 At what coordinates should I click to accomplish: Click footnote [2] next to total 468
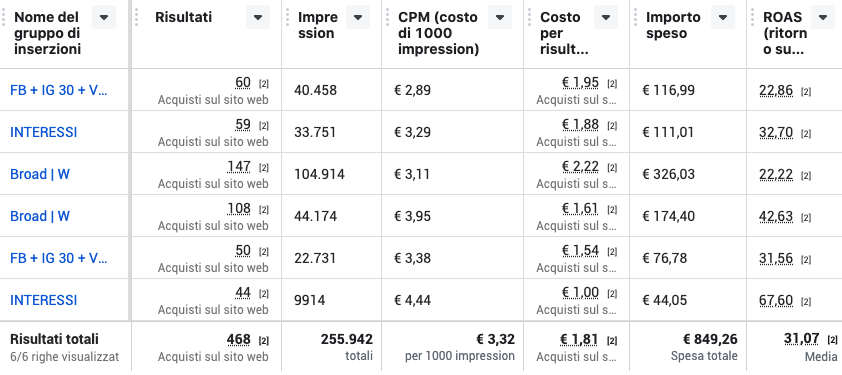(x=264, y=341)
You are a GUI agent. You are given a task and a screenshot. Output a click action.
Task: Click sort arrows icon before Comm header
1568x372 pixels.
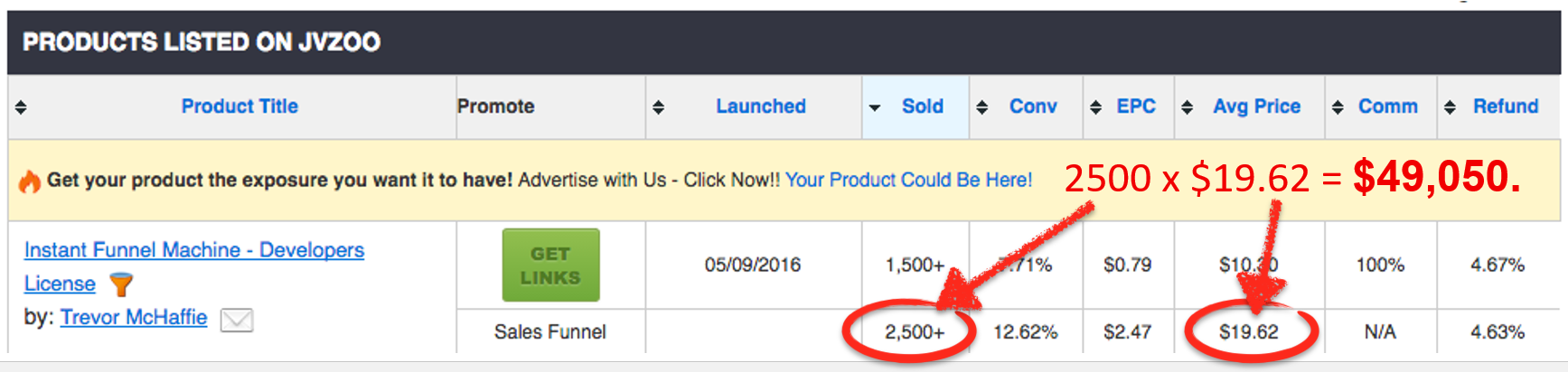click(1338, 107)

_Work to complete_
Transcribe the span of lines that runs from the line with "You are a GUI" to the end of the data, both ends included, exactly, with nothing else and no pictures.

_Answer section_
You are a GUI agent. You are given a task and a screenshot. Output a click action.
Task: Click sort arrows icon before Comm header
1568x372 pixels.
click(1338, 107)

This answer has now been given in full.